REQUIRED ACTION
Go over the entries below line by line, copying each one that contains the word "button".

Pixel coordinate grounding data
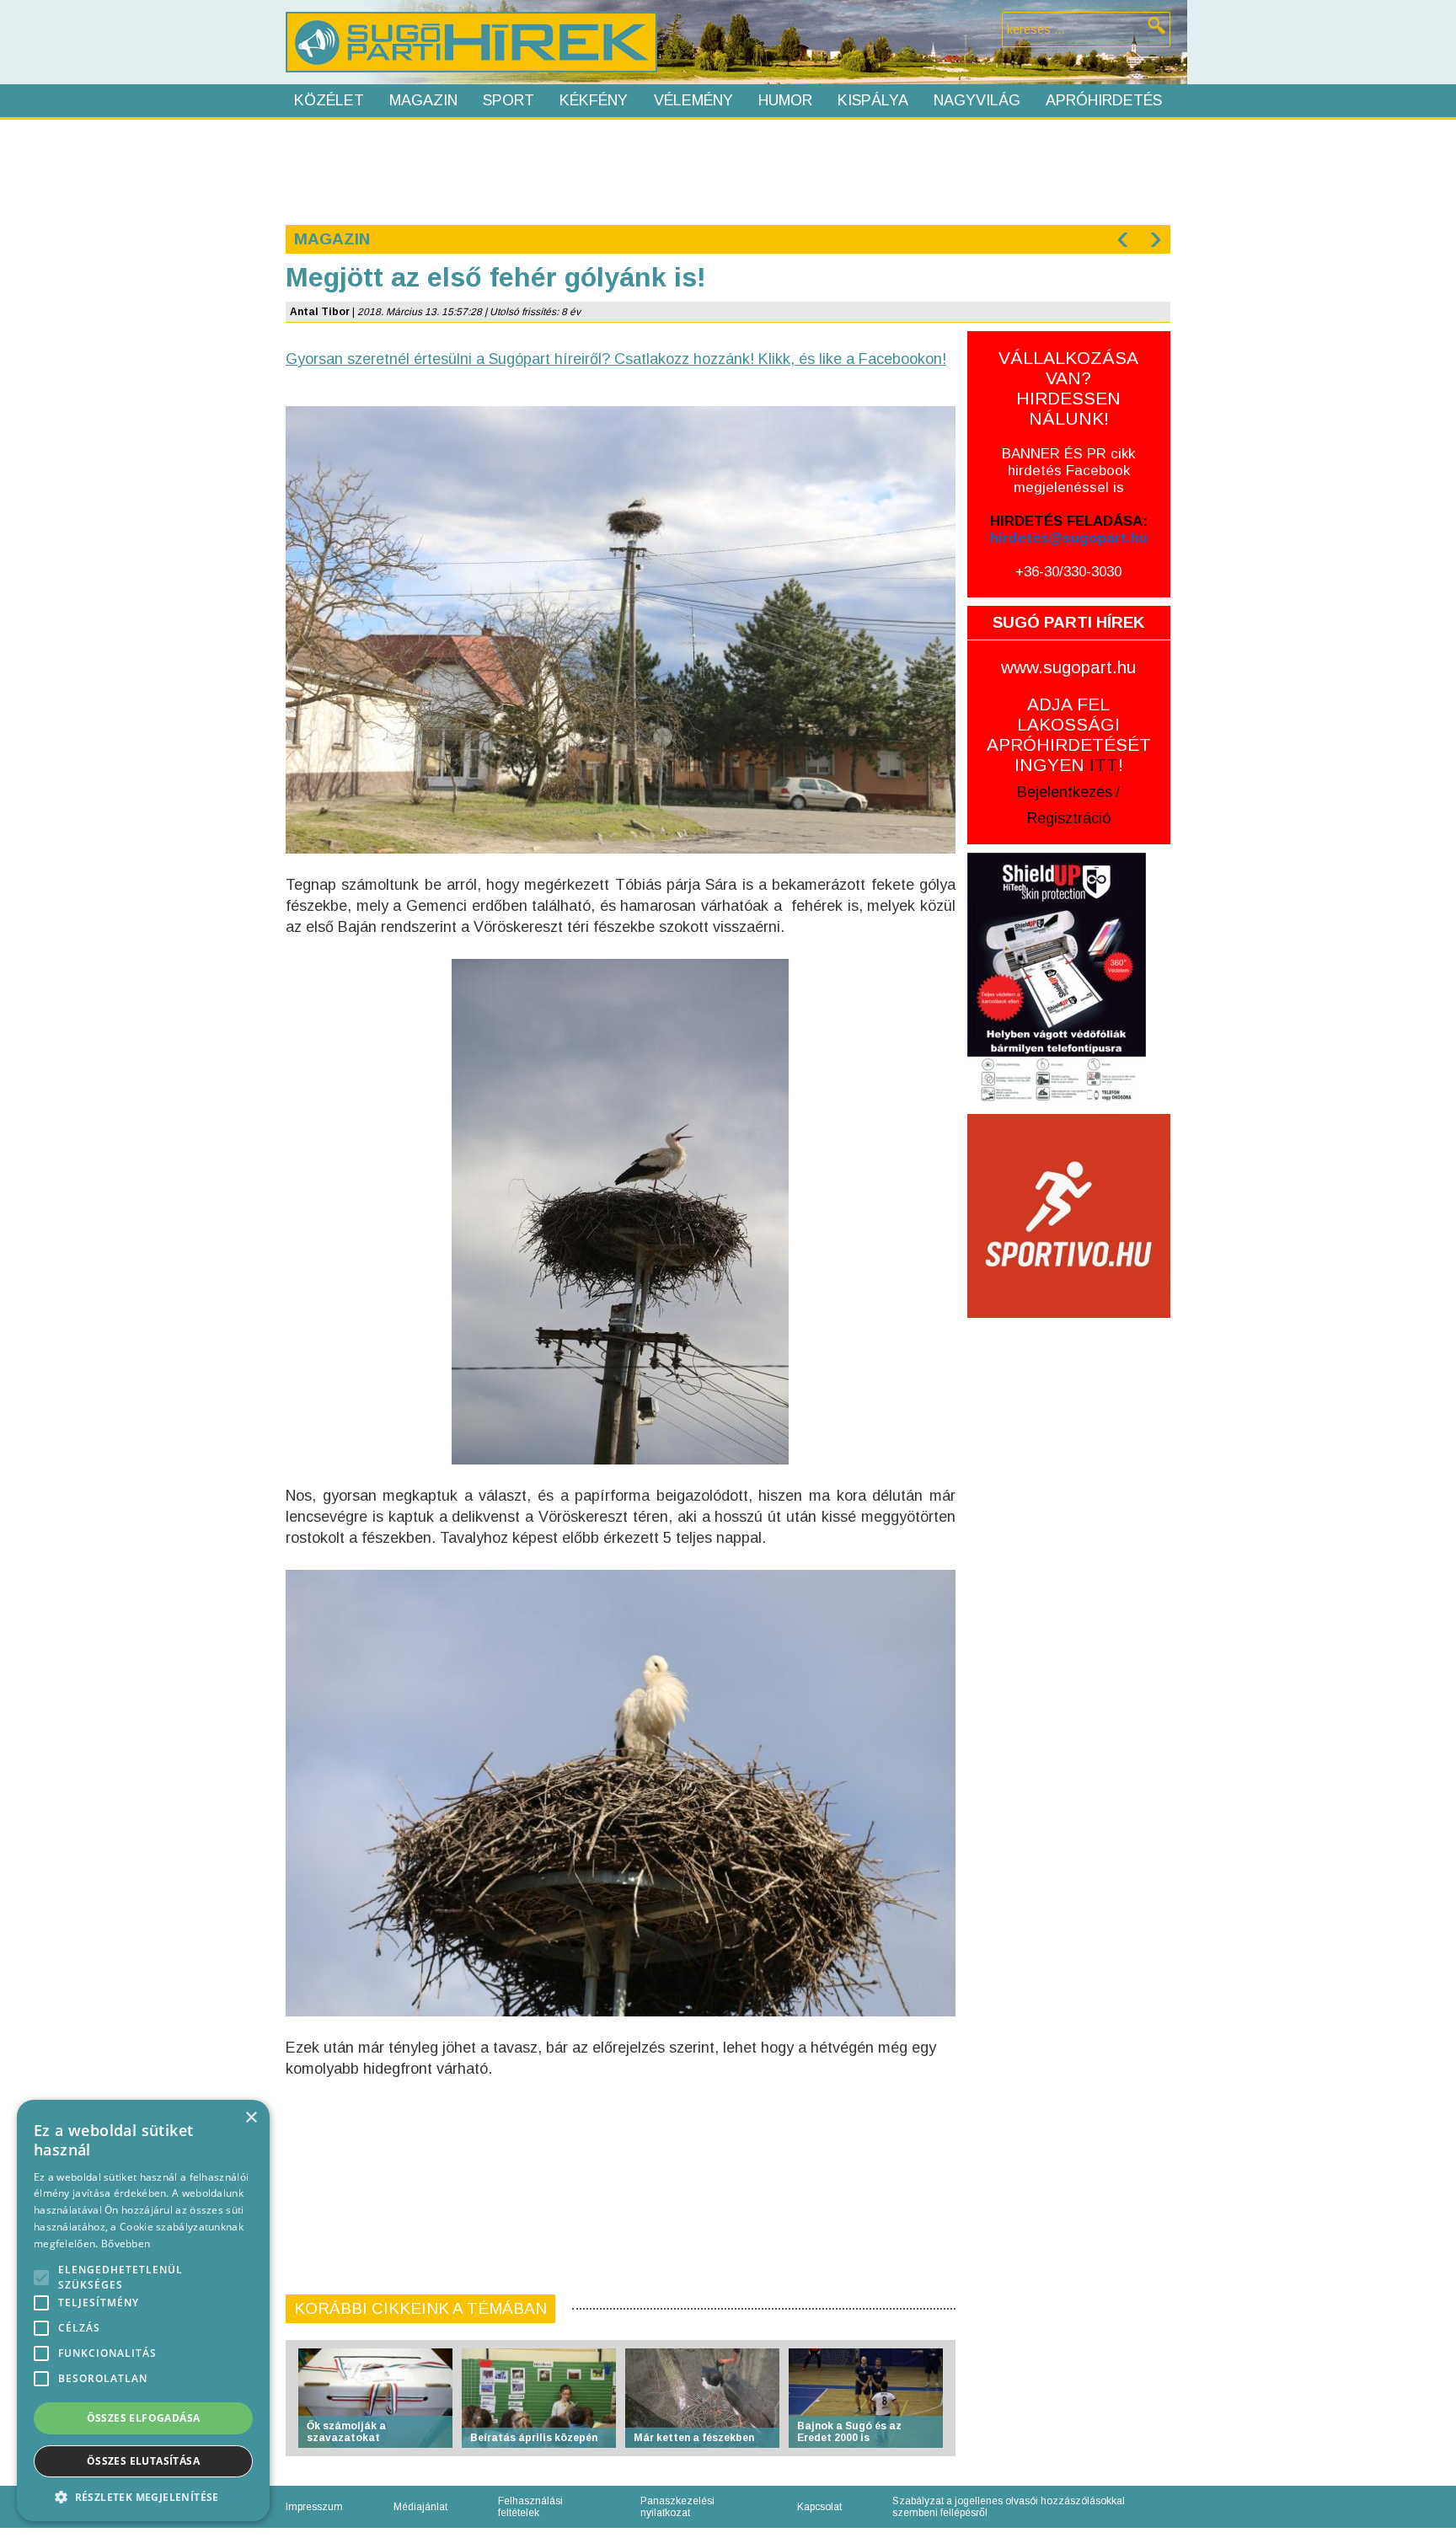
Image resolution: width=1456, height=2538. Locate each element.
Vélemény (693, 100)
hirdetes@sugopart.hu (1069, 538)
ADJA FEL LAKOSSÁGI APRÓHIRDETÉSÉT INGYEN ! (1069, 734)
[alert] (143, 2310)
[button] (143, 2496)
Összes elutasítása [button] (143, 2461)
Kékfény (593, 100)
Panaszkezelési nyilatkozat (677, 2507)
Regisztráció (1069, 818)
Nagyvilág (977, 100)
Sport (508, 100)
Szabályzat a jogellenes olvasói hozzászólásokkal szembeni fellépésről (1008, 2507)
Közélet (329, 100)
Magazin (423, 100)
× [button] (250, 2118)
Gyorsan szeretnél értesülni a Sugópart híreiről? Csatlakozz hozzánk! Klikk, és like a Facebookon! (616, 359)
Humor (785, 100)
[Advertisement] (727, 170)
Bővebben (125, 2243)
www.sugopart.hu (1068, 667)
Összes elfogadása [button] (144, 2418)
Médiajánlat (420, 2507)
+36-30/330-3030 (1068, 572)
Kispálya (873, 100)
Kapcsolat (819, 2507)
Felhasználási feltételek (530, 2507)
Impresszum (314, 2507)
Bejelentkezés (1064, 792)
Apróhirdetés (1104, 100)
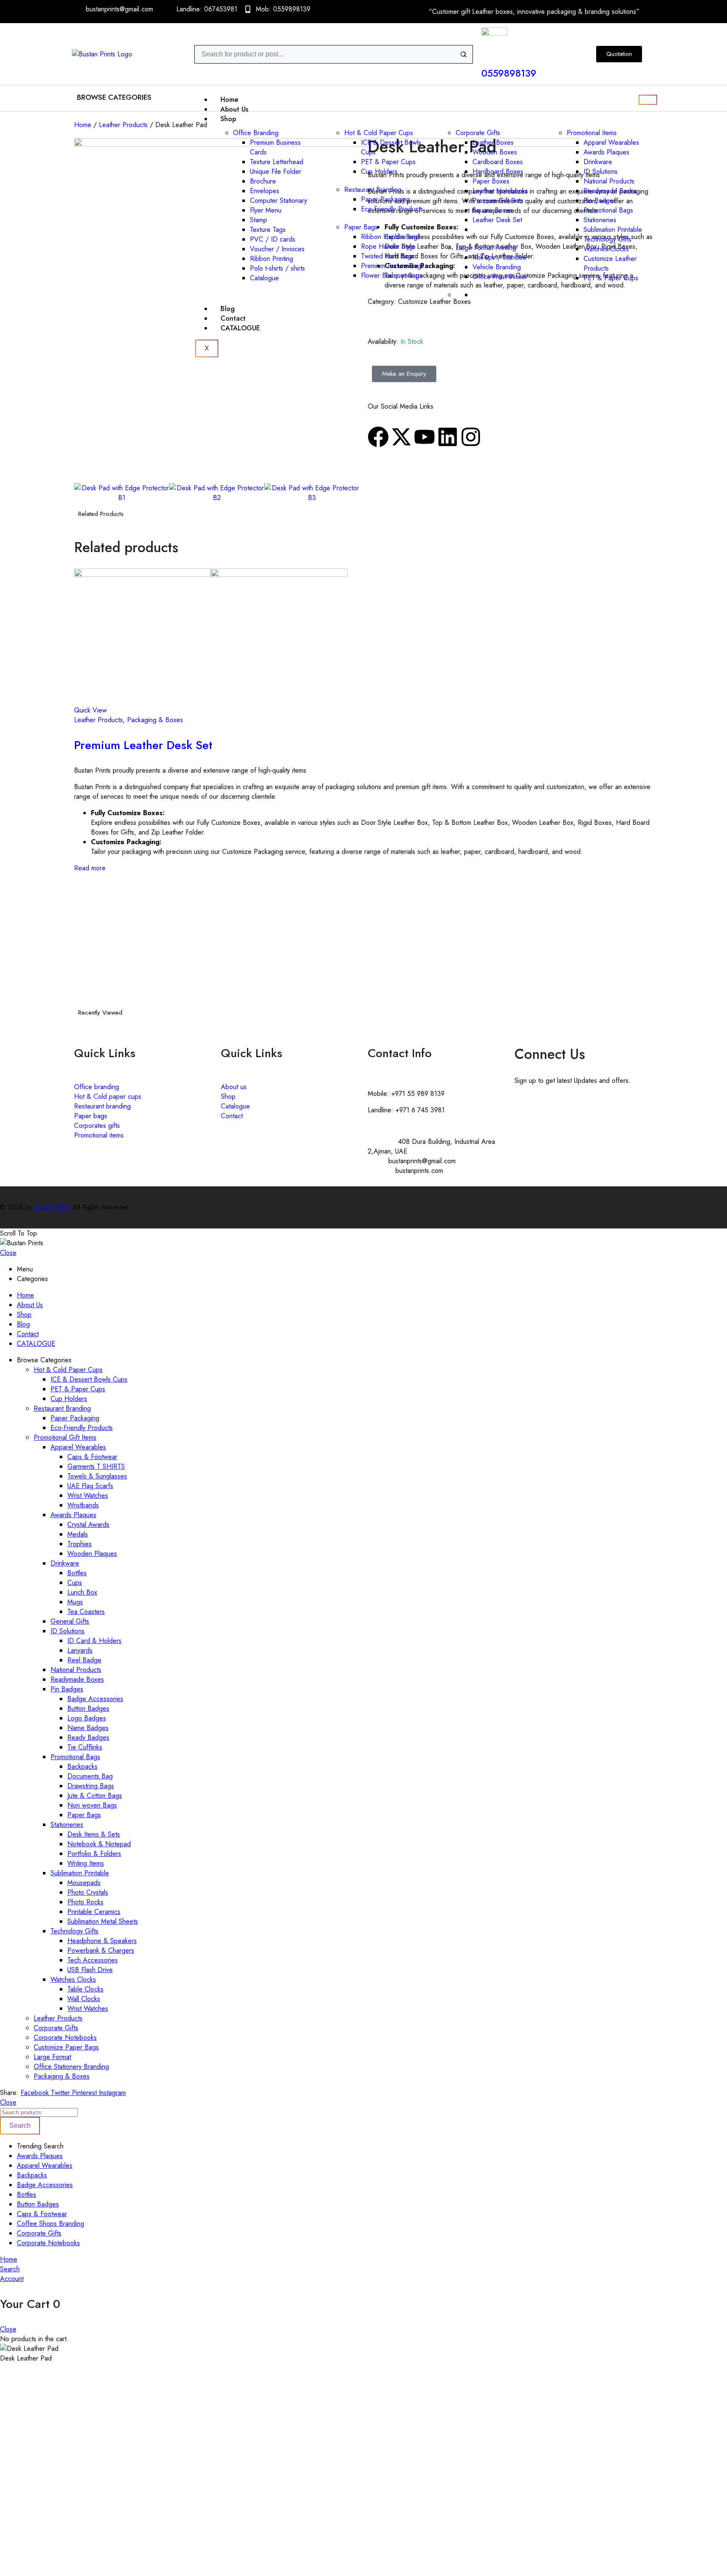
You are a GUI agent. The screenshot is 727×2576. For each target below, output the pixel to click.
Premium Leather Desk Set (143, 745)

SOLUTION
[button] (143, 2496)
Összes elutasítása [button] (143, 2461)
× [button] (250, 2118)
Összes elfogadása [button] (144, 2418)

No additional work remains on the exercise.